* _Work to complete_:
From the records below, pull out every line that contains the string "should", treating uppercase and lowercase as different.

Element and text position data

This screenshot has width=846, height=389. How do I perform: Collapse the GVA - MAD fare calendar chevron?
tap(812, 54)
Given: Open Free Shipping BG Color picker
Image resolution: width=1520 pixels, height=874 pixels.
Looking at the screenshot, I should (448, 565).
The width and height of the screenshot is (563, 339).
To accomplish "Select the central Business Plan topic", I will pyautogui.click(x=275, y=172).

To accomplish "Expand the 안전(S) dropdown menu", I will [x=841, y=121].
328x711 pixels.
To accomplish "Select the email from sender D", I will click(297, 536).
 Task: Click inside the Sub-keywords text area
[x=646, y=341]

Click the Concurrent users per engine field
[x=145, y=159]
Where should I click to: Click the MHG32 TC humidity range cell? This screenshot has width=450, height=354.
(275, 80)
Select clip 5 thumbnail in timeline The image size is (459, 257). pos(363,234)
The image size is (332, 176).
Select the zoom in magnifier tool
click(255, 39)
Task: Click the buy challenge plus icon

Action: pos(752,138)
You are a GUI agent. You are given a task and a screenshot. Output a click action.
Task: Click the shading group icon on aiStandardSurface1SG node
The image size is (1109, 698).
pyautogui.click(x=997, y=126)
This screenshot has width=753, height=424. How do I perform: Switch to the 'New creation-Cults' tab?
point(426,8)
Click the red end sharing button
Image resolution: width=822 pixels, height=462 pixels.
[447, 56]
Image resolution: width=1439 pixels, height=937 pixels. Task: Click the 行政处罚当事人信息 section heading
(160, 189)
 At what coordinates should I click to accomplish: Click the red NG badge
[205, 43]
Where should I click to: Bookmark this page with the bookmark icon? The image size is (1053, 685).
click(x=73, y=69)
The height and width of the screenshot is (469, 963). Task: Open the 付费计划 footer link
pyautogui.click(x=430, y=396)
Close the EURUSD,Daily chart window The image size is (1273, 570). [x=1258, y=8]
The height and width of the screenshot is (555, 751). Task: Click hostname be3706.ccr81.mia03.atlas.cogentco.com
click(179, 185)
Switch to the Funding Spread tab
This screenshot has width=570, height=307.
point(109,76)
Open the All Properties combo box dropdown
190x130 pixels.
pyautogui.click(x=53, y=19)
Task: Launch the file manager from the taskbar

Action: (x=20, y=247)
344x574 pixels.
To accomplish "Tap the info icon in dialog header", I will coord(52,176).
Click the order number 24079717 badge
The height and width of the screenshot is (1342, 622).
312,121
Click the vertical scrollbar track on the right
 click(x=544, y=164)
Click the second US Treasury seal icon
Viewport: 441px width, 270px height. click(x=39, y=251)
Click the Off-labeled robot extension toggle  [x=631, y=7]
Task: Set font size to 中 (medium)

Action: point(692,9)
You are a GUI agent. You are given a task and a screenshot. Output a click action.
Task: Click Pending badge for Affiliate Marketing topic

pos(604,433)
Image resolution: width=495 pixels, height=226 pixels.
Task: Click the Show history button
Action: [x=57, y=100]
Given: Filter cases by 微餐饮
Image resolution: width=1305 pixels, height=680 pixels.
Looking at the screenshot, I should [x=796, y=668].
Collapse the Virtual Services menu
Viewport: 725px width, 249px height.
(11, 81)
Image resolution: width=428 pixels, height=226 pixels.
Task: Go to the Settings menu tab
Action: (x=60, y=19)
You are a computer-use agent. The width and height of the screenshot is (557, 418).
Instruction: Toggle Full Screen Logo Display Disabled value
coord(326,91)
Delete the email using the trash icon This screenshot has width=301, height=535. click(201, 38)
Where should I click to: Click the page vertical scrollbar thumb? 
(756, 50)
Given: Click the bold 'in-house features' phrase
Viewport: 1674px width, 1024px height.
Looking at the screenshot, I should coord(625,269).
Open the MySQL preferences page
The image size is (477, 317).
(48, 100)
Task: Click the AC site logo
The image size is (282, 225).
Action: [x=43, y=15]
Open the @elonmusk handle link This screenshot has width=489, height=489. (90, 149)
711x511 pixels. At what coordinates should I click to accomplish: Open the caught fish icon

* _Final result_:
Looking at the screenshot, I should (448, 565).
Where should I click to: Click the MHG32 TC humidity range cell? This screenshot has width=450, height=354.
 At what coordinates should I click to accomplish: Click the red NG badge
Where should I click to: Bookmark this page with the bookmark icon? The image size is (1053, 685).
Looking at the screenshot, I should [x=796, y=668].
Where should I click to: Click the page vertical scrollbar thumb? 
Looking at the screenshot, I should coord(625,269).
711x511 pixels. At what coordinates should I click to accomplish: Open the caught fish icon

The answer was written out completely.